Le due associazioni stimano che nel periodo 2016-2020 Intesa abbia erogato circa 13,7 miliardi di dollari al comparto, con principali beneficiari quali Eni, Exxon, Novatek, Equinor, Cheniere Energy, Kinder Morgan.

Il finanziamento di Intesa per Arctic LNG-2 evidenzia inoltre il carattere ad hoc della clausola inserita dal gruppo finanziario nei suoi ultimi impegni pubblici su clima e ambiente, presi a luglio 2021. Infatti, la policy di esclude i finanziamenti a progetti estrattivi offshore nell’Artico, permettendo invece quelli sulla terraferma, proprio come in questo caso.

Il finanziamento è stato garantito dalla Sace, l’agenzia di credito all’export italiana che già aveva coperto un altro prestito di Intesa Sanpaolo, di 750 milioni di euro, per un progetto simile. Era il 2016 e le due entità italiane erano entrate dalla porta di ingresso in Yamal Lng, sempre guidato da Novatek. Nel caso di Arctic Lng-2 va sottolineato come le omologhe tedesche e francesi di Sace avessero preferito rinunciare a qualsiasi coinvolgimento e che l’operazione che vedeva protagonista l’assicuratore di stato italiano si fosse materializzata a cavallo di due fondamentali eventi per il clima e l’ambiente: il G20 Ambiente, Clima ed Energia di Napoli e la Cop26 di Glasgow, co-presieduta dall’Italia insieme al Regno Unito. Dati alla mano, è incontestabile che la Russia è uno dei mercati principali dove opera Sace. Al 30 giugno 2020 l’esposizione totale era di circa 4,3 miliardi di euro: il settimo paese in termini di impegni dell’agenzia a livello globale. Nel biennio 2018-2019 Sace ha garantito 108 nuove operazioni in Russia, per un importo complessivo di circa 2,1 miliardi di euro. Di questi, 1,3 miliardi di euro per la realizzazione di un grande progetto nel settore petrolio e gas. Anche nel 2020, caratterizzato dall’impatto della pandemia sulle relazioni commerciali tra Italia e Russia, 230 dei 237 milioni di euro di operazioni garantite hanno riguardato il settore degli idrocarburi. Più di recente, Sace ha partecipato alla garanzia per il progetto Amur Gas Chemical Complex di Gazprom, principale società energetica russa controllata dallo Stato, che come sappiamo fa il bello e il cattivo in tempo quando si tratta dell’export di gas fossile verso l’Europa. L’operazione, conclusasi a dicembre 2021, ha visto Sace apporre una garanzia per una parte del prestito complessivo di 2,6 miliardi di dollari concesso da alcune banche commerciali.
È notizia degli ultimi giorni che l’omologa tedesca di Sace, la Euler Hermes, pochi giorni fa ha deciso di interrompere l’erogazione di nuove garanzie per progetti e investimenti in Russia.
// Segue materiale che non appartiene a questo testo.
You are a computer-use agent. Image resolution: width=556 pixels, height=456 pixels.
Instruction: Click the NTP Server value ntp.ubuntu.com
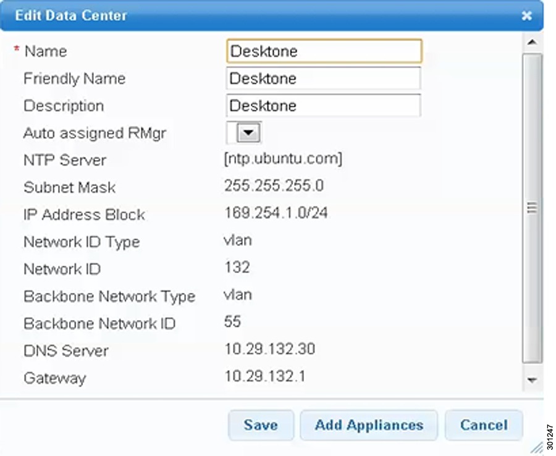coord(284,159)
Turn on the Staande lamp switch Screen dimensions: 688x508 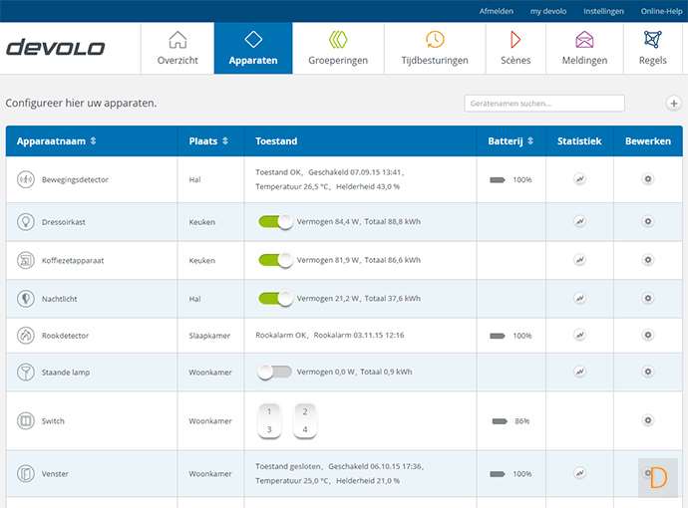275,372
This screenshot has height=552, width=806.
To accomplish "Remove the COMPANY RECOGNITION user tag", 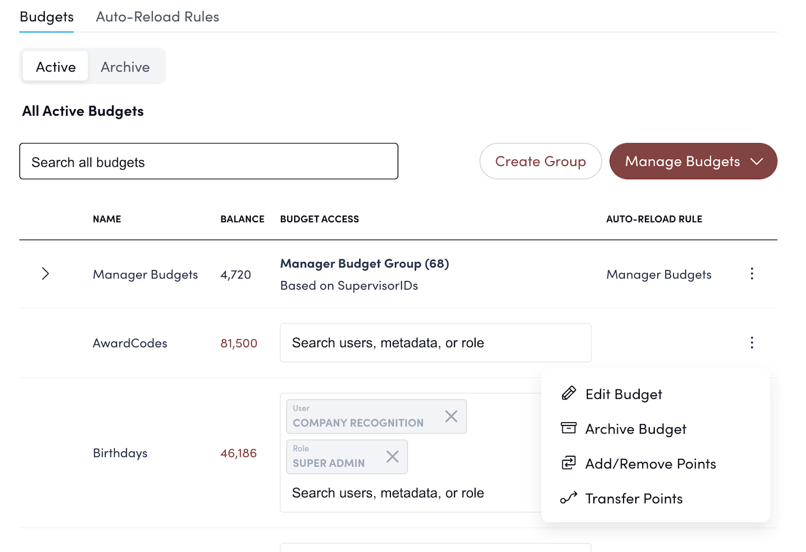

Qual è la posizione di Sace in merito alla guerra in Ucraina, in considerazione della sua esposizione al business russo, in particolare in settori strategici quali petrolio, gas e petrolchimico?

È ora che decisioni come quella presa in merito al progetto Arctic Lng-2 siano prese per ragioni etiche e non di mero opportunismo. L’industria dei combustibili fossili, oltre ad essere responsabile indiscussa della crisi climatica, è foriera di situazioni di instabilità politica e sociale a ogni latitudine. Intesa Sanpaolo ora deve mettere definitivamente in soffitta questo prestito e prendere impegni concreti contro l’industria fossile, mentre Sace dovrebbe quantomeno rompere la cortina di silenzio che la circonda, sul suo business fossile in Russia e non solo.